Dans les cas où la procédure amiable est impossible, malgré vos efforts, vous pouvez saisir le tribunal local, par courrier. En parallèle de cette démarche vous devez adresser une lettre d’huissier à l'entreprise chargée de votre chantier, pour formellement l'informer de cette procédure. 


Attention : le tribunal à saisir est différent en fonction du montant du préjudice :
Le tribunal judiciaire doit être saisi pour les préjudices dont le montant se situe sous les 5000 €.
• Le tribunal d’instance se prononce quand la malfaçon entraîne des dégâts compris entre 5001 et 10 000 €.
• Le tribunal de grande instance peut intervenir dans les cas les plus graves lorsque le montant franchit le seuil des 10 000 €.


Il est préférable de solliciter un avocat pour effectuer des poursuites.

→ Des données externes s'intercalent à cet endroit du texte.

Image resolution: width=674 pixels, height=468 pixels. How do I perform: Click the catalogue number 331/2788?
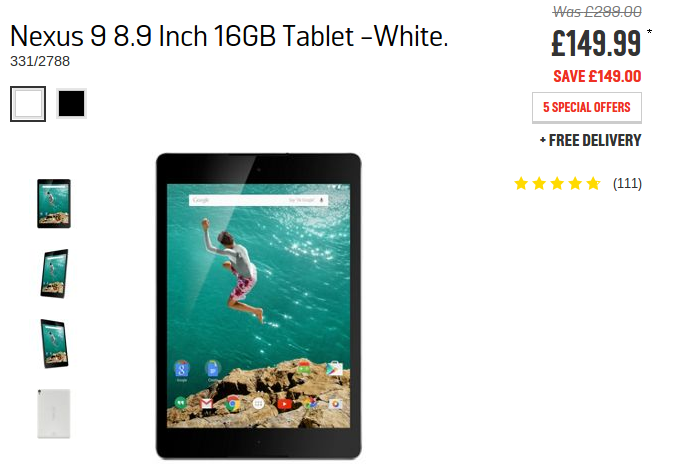pyautogui.click(x=40, y=61)
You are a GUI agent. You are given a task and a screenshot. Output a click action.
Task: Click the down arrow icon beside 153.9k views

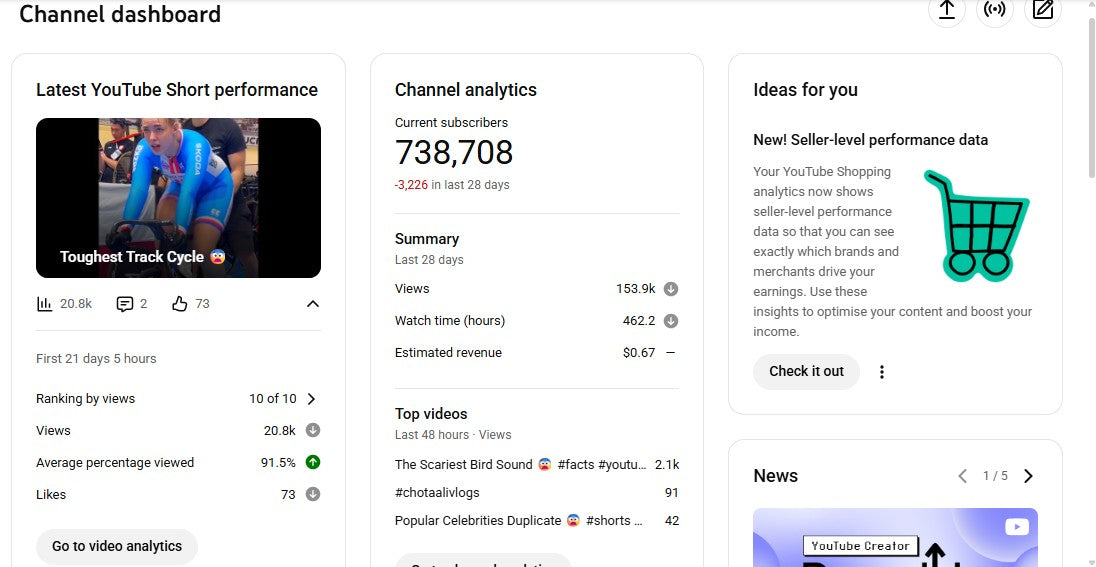671,289
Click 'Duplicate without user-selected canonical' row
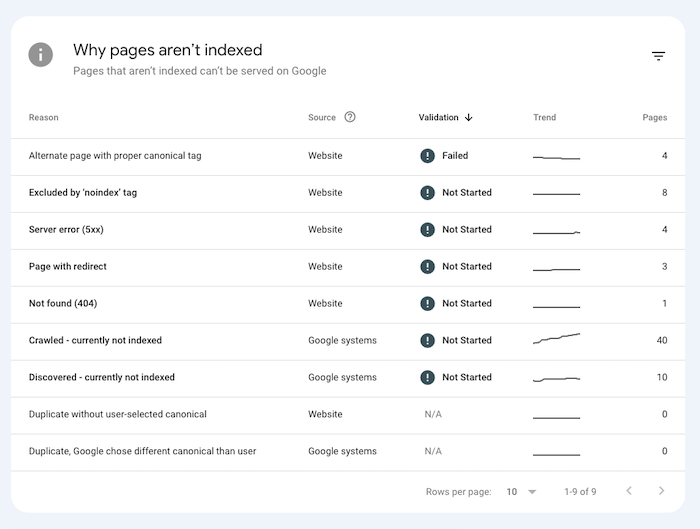700x529 pixels. [118, 415]
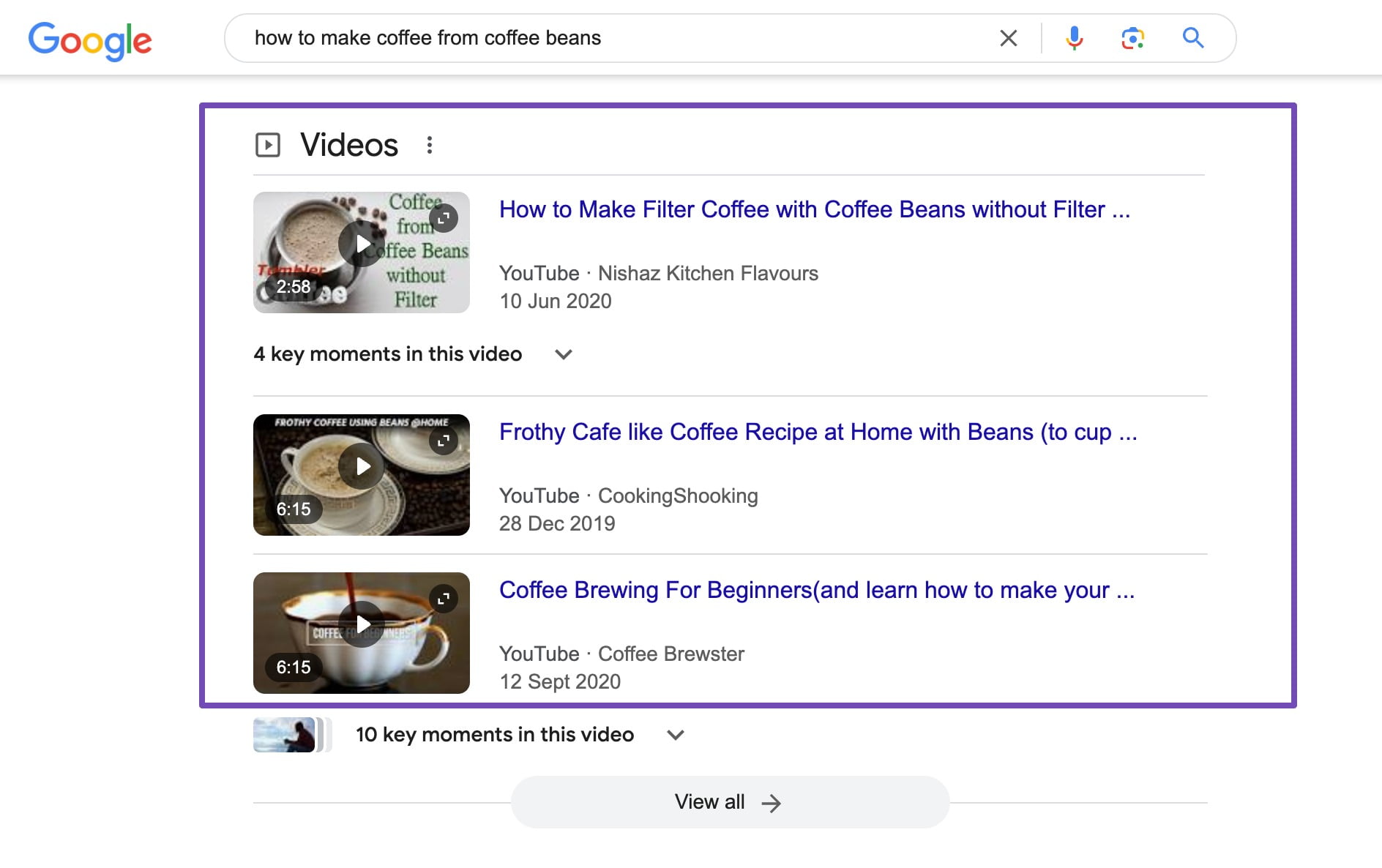This screenshot has width=1382, height=868.
Task: Start voice search with microphone
Action: click(1074, 38)
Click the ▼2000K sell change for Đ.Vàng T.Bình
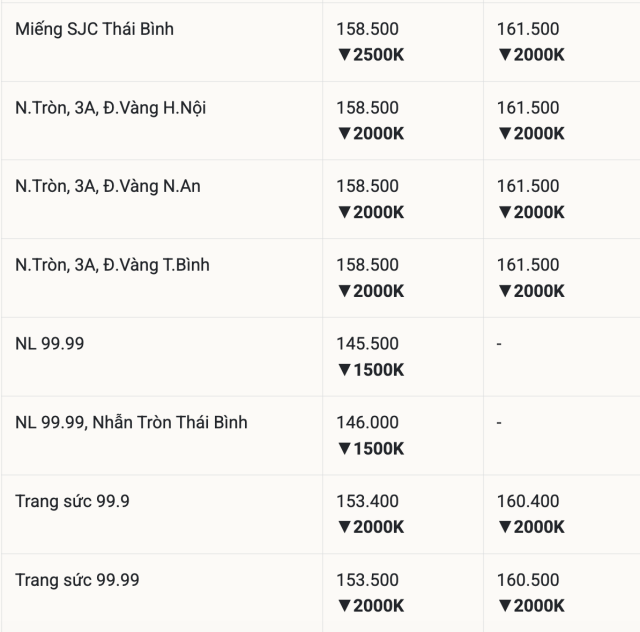This screenshot has width=640, height=632. 531,291
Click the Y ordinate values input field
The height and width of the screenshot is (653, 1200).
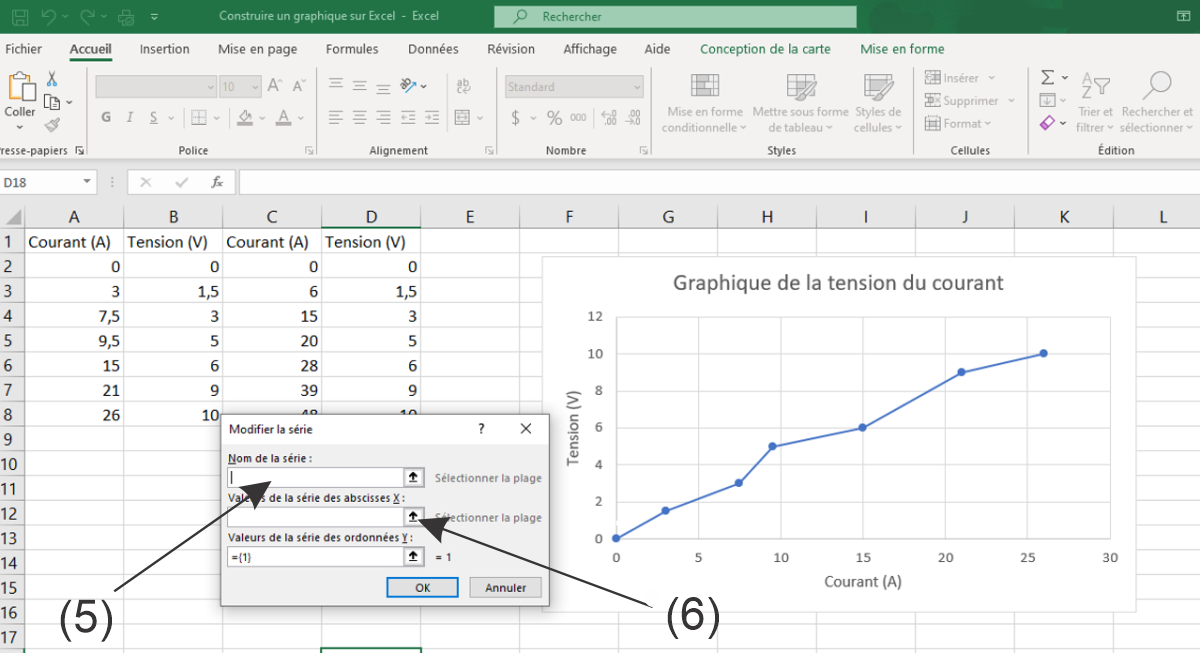[x=314, y=557]
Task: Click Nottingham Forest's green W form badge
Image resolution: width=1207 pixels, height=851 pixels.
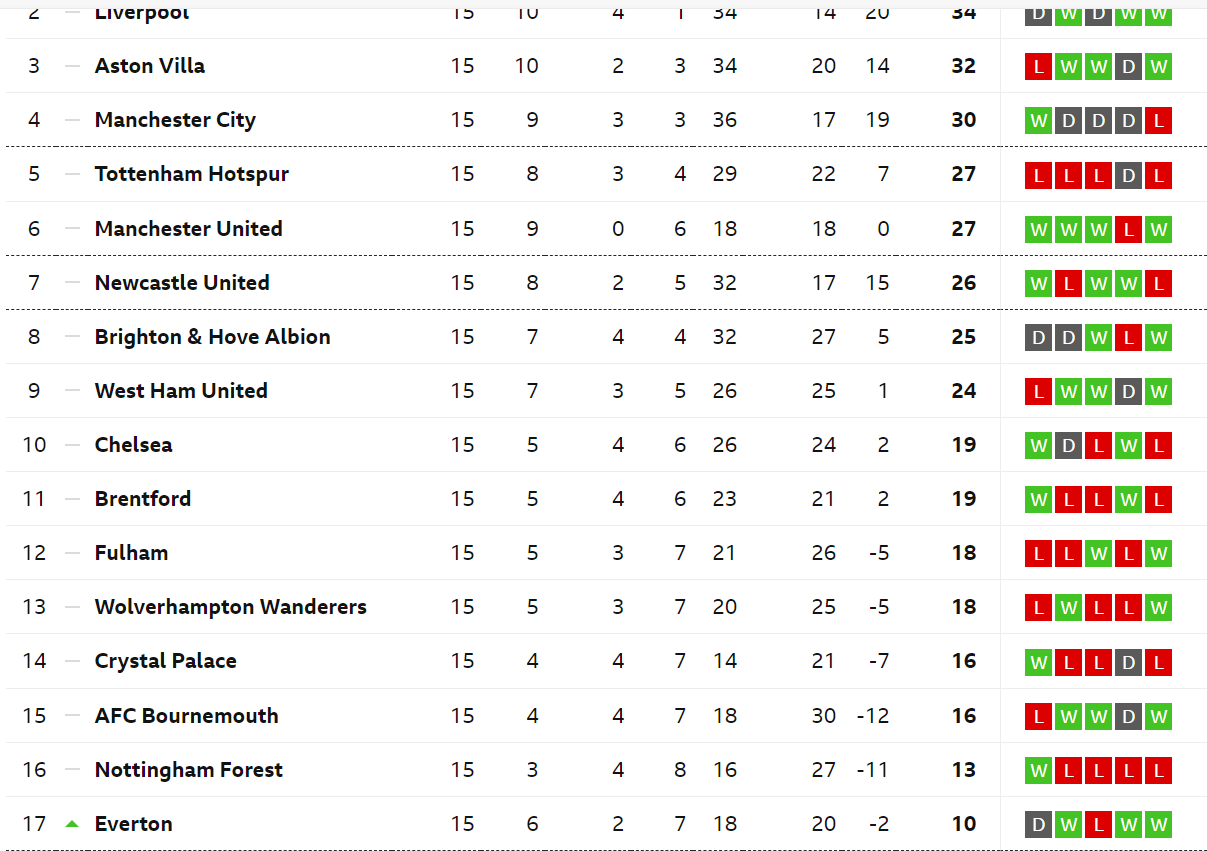Action: click(x=1038, y=771)
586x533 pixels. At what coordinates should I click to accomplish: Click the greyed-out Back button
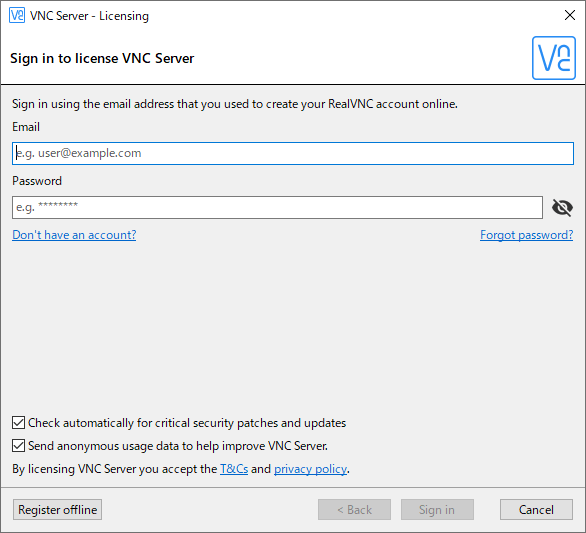click(354, 509)
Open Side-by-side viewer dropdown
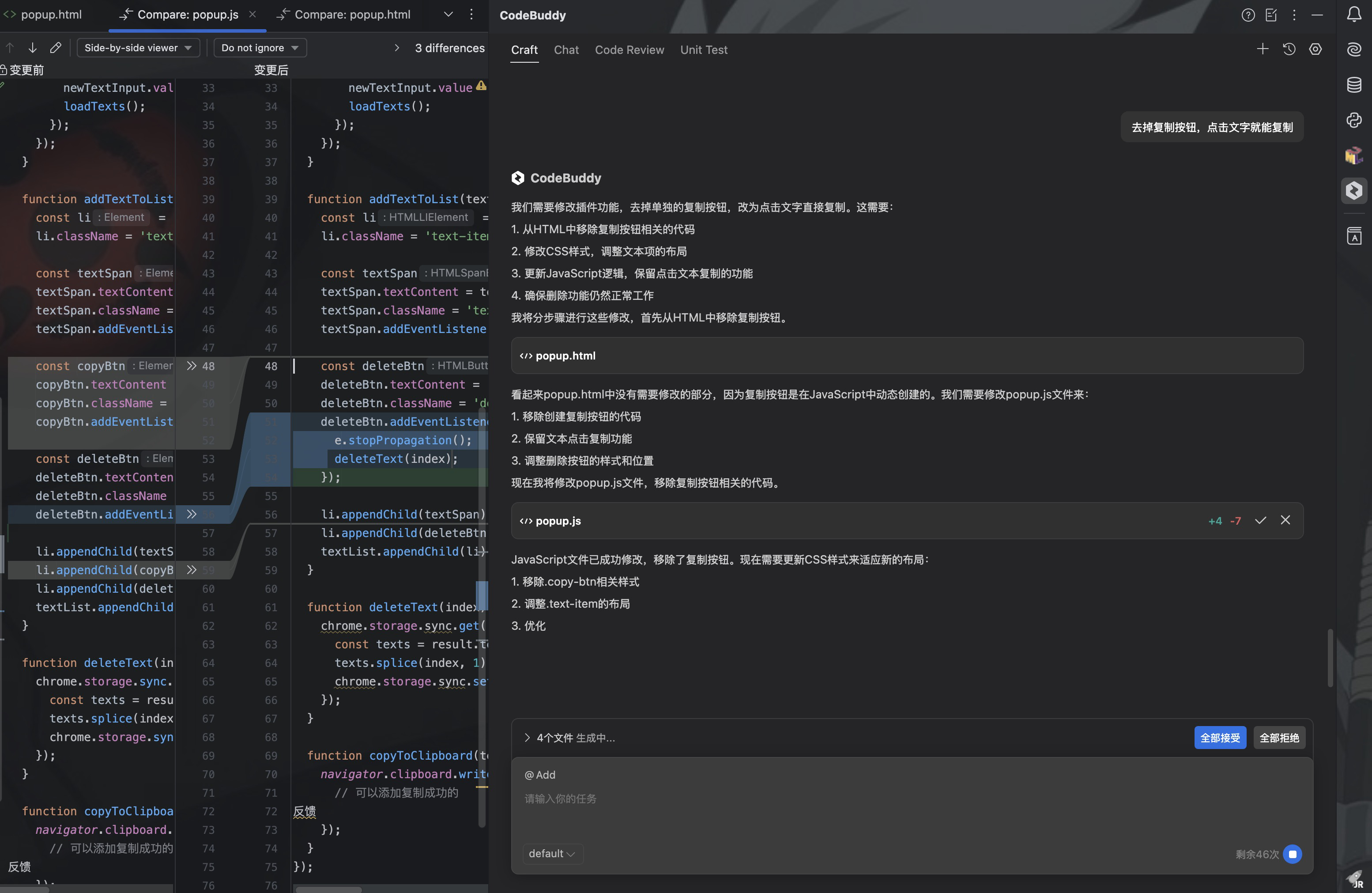The height and width of the screenshot is (893, 1372). click(x=138, y=48)
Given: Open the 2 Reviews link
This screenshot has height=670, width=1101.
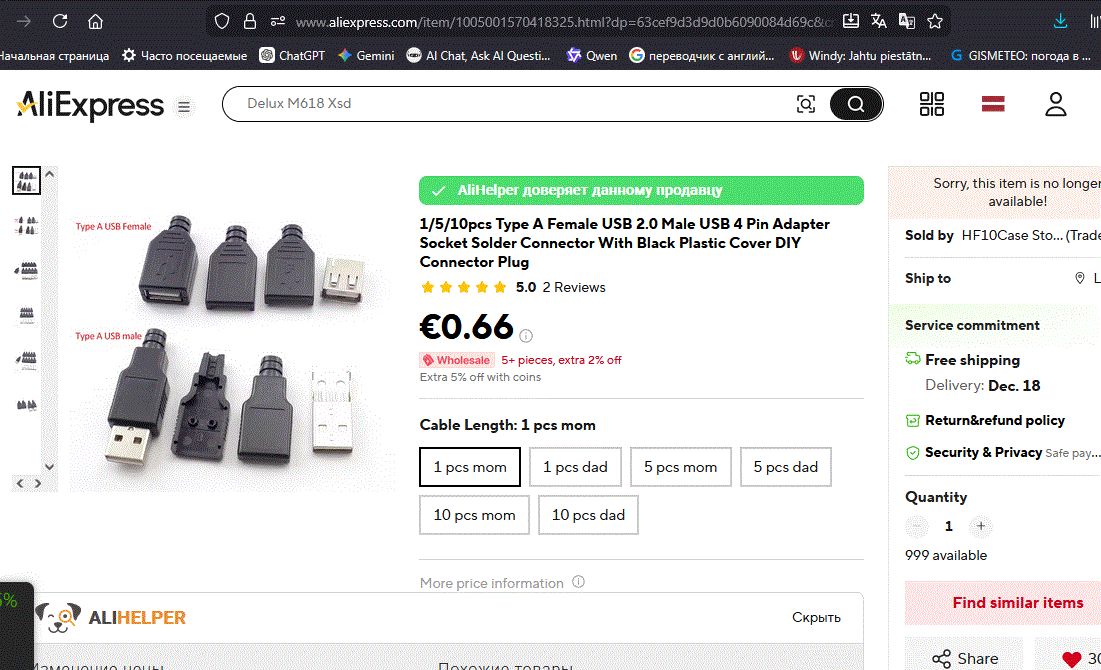Looking at the screenshot, I should tap(574, 287).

Cela vous permettra d’être conseillés lors de l’instruction. Vous aurez par ailleurs peut-être à faire également intervenir un expert en bâtiment pour reconnaître la malfaçon et estimer le montant total des dégâts.


Notez qu’il est primordial de faire attention aux délais de prescription, et donc de ne pas trop traîner avant de saisir le tribunal. Néanmoins, l’accord amiable sera toujours préférable, car il sera nettement plus rapide et vous évitera d’engager des frais de justice.